Designed and implemented an end-to-end LLM + RAG analytics pipeline using PyTorch, PySpark, and large-news corpora to analyze financial sentiment and predict short-term stock movement. Integrated segmentation, contextual retrieval, prompt engineering, and quantized inference to build a scalable data-science system capable of batch and streaming analysis.
The project processed millions of news articles using Spark distributed workers, performing entity-specific segmentation (company, sector, event type), filtering out noise and combining headlines with contextual information retrieved from a RAG knowledge store. Each enriched sample was then fed through a quantized LLM sentiment model trained with PyTorch, achieving 73% accuracy in financial sentiment classification.
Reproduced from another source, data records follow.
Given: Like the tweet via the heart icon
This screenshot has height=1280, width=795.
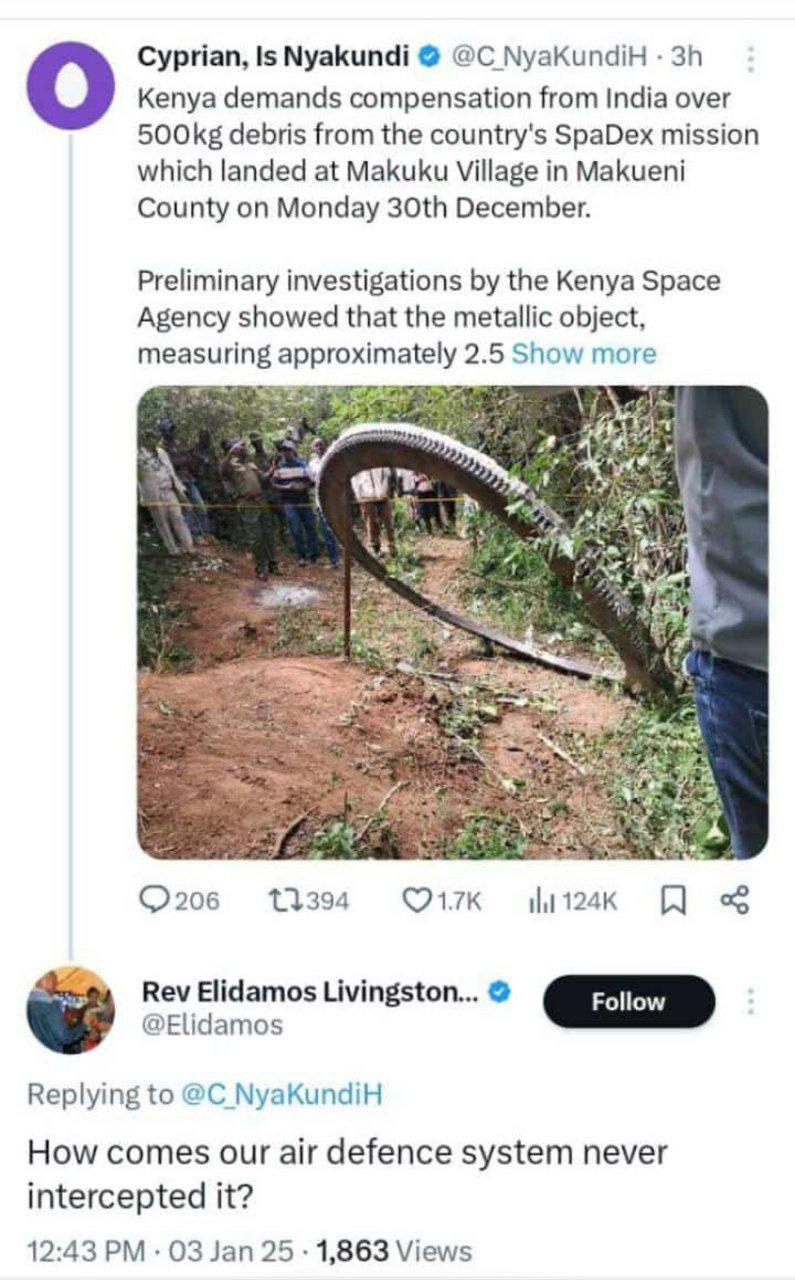Looking at the screenshot, I should pyautogui.click(x=416, y=901).
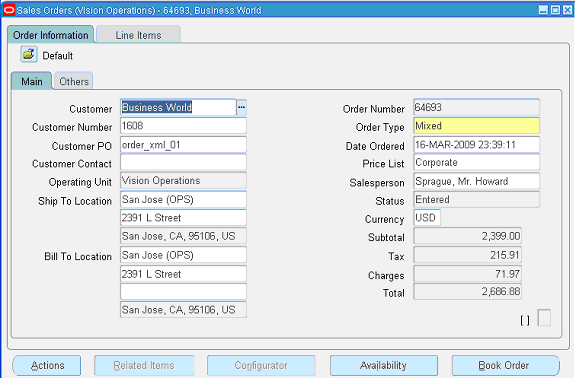Click the Configurator button
The height and width of the screenshot is (378, 575).
[261, 365]
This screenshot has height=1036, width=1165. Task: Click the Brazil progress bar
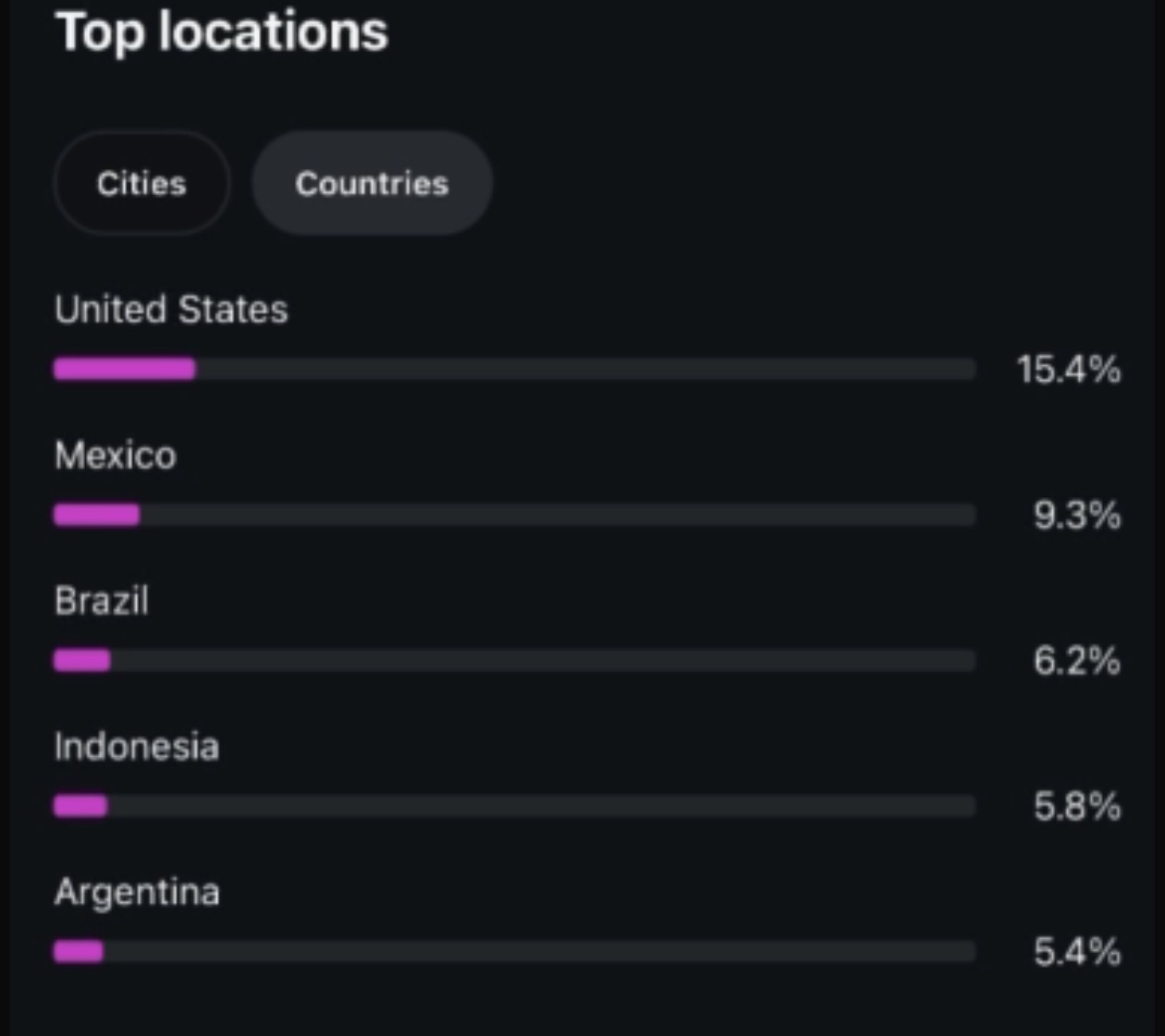(514, 661)
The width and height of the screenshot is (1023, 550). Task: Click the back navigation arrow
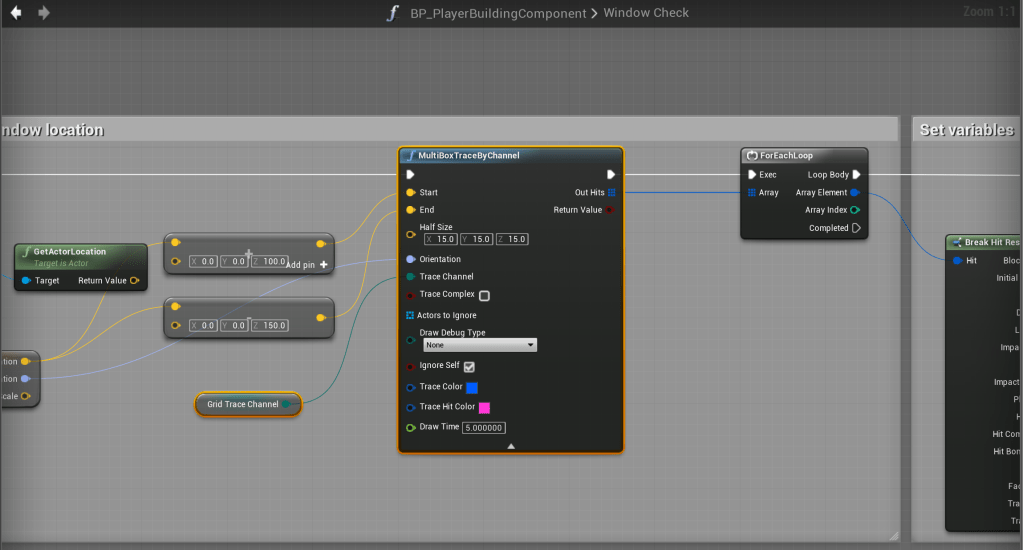pos(16,13)
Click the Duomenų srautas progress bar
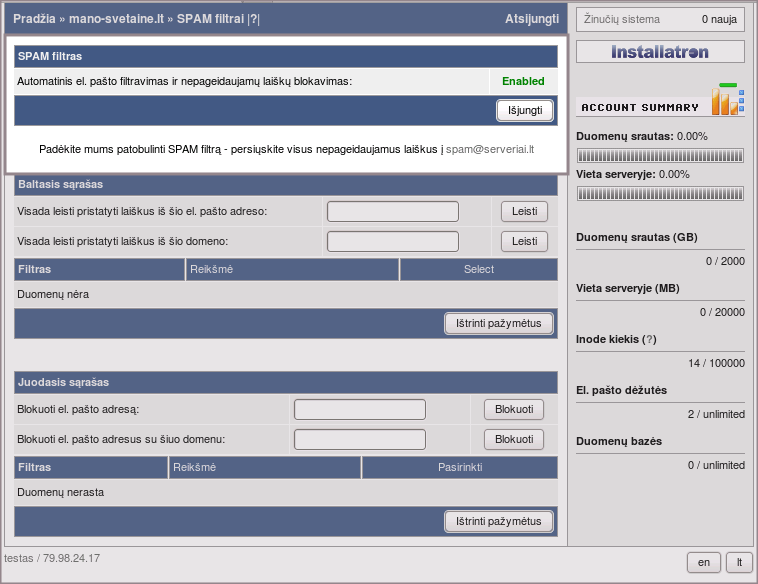 coord(661,155)
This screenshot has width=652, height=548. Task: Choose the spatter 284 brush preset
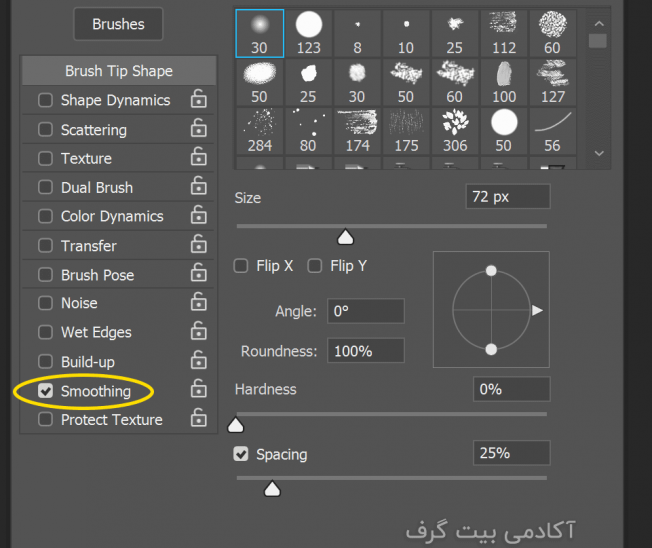point(259,131)
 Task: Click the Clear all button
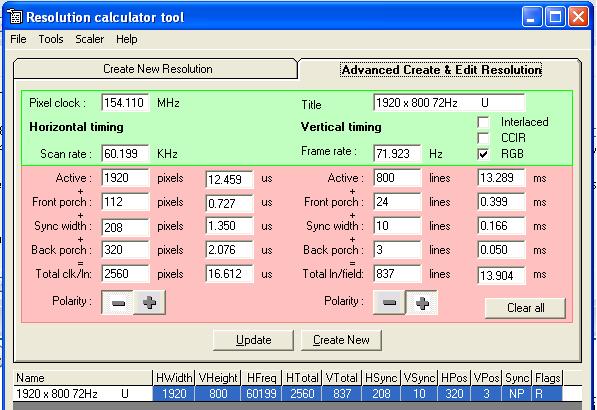525,308
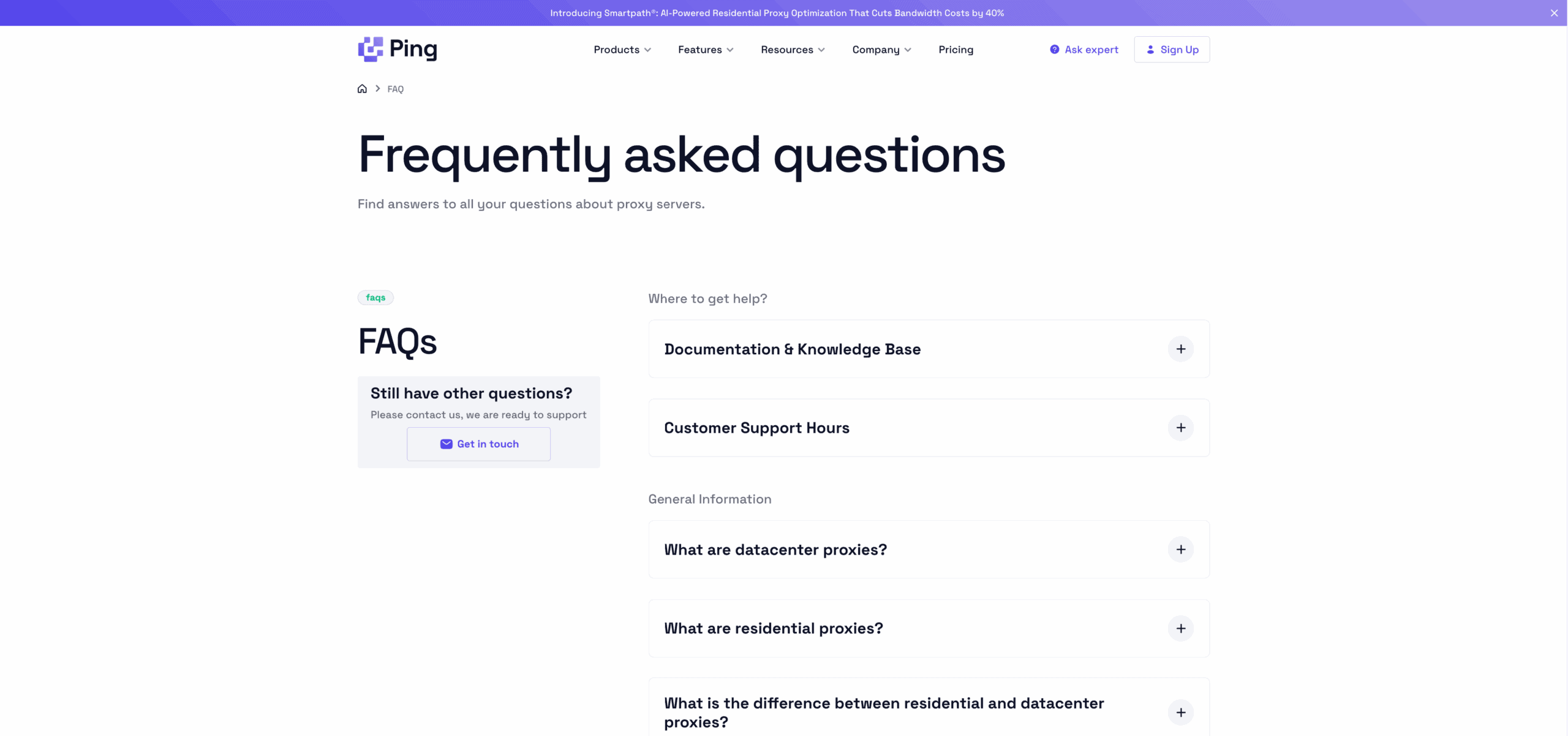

Inspired by the System for Data Science course, the pipeline incorporated cluster-level coordination, distributed scheduling, and cached batch execution to improve throughput. Using Spark UDFs, LLM inference was dispatched across worker nodes, while caching strategies prevented repeated model loads. A custom retrieval module integrated embeddings, BM25 search, and metadata filtering to surface relevant context for each financial event.
Evaluations were recorded in the Notion project log, including latency measurements, Spark shuffle optimization, quantization experiments, RAG ablation tests, and retrieval-augmentation quality comparisons. Visual dashboards were created to track segment-specific accuracy, prediction confidence, failure cases, and how context windows impacted the final LLM output.